The presentation was well-structure and Aviva-case brought life to it. While most of Vanguard was familiar to me already, it was still good to see what happen in practice and h0w important it is to manage work against demand.

Session 4 / Vasco Duarte: See the “whole” – how Kanban can help you see the system and fix it!

Vasco told his experience about using Kanban to visualize things and improve. He started by interesting research results: while 75% of Agile adoptions fail, still 60%-70% of people would not want to go back to old ways of working. And since we have gone through lot of adoptions during the past 10-15 years, seems that trying new things is favored by people.
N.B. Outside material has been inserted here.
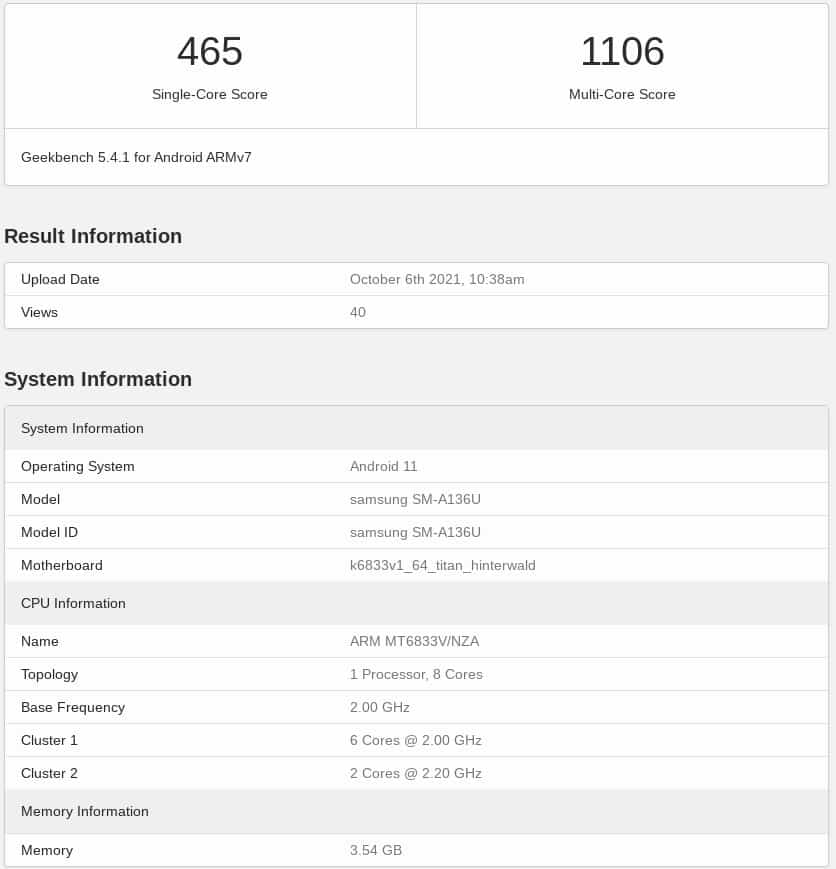Click the Result Information heading
The width and height of the screenshot is (836, 869).
tap(93, 236)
Vasco mentioned that we as coaches and change-makers are actually responsible for hope and well-being of people.

Next Vasco presented causal-loop diagram of a problem he had. Pressure to do extra work caused need to have more people, which eventually led to off-shoring and that caused extra work due to communication issues etc. He then showed interesting process diagram, which is the most common in R&D or IT

(here be dragons) <–> R&D <–> (here be dragons)

R&D and IT are stuffed between marketing/sales and markets. That is an uncontrollable environment, especially if the organization has tendency to do any work that comes from either direction.
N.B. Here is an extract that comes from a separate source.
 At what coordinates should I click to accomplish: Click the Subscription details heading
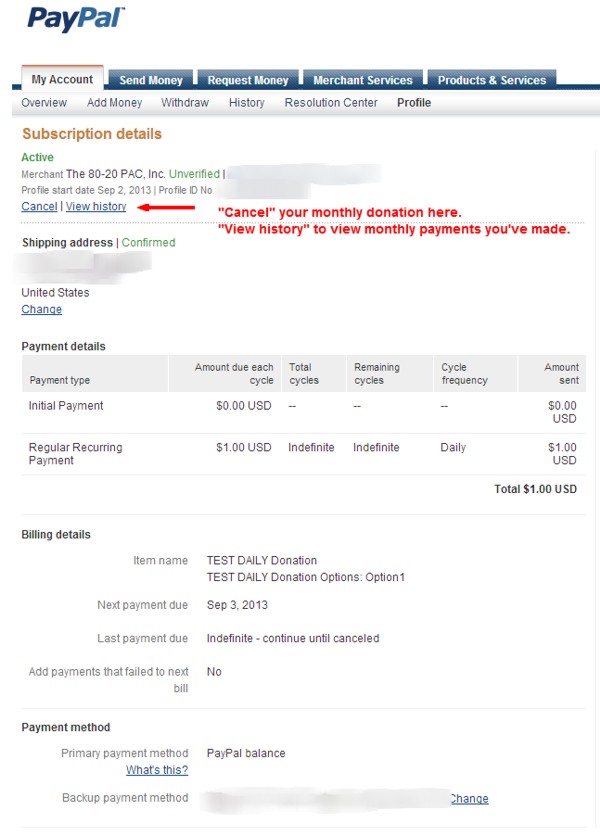click(x=92, y=134)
In order to solve this, Vasco showed the evolution of their Kanban system. From visualization of demand to merging two teams together in order to reduce dependencies. Finally figuring out that live system causes different kind of demand to the team that was invisible before.

But did this help? Vasco ended his presentation with a pessimistic tone: politics destroyed the good intentions of the teams. Acting only on the system, without changing the politics, is not taking us very far.

At the very end Vasco invited us to tell stories: blog about experiences, talk in conferences, spread the word. This, he said, helps to draw the map of the world. Just like the first explorers did.

Afternoon keynote: Steve Tendon 

Day ended with a keynote by Steve Tendon. He started with promotion of his new book about hyper-productive teams.

After the commercial break, he presented a business case for improvement: how should organization decide between XP or BDD. He viewed it from accounting & engineering perspective and tried to calculate what option would be best. Finally he came to an interesting conclusion that accounting-type of calculation would give wrong results because system had a bottleneck. Even the numbers showed shorter lead-times, the overall performance would not improve.

Then he told a story of Herbie from Eli Goldratt’s “The Goal”(boy scouts marching, one guy falls behind, how to keep the group going). How the constraints in the system should be treated. He pointed out that bottlenecks have significant economical impact of the outcome.

So far the presentation had been floating between embarrassing, boring and useless.

But suddenly Steve got to the point. He quoted Reinertsen who said traditional organization revolve around metrics about money, so we need to learn to talk their language. Steve’s message was: if we want to create hyper-productive teams we need to have (i) Unity of purpose and (ii) community of trust. And how to build this? By having a common goal.

One way of creating a common goal is to align the purpose and this could be done through financial or economical measures. Instead of measuring gross-profit or sales commission or resource utilization rate, how about measuring flow: how much money we make per day. This aligns the organization. While some parts may perform “un-optimal” way, the whole is optimized.

My key takeaway: Purpose aligns organizations. If we want to align everyone in the organization, we have to speak their language. Language of management is numbers and excel and we have to find a meaningful way to present the purpose in their language.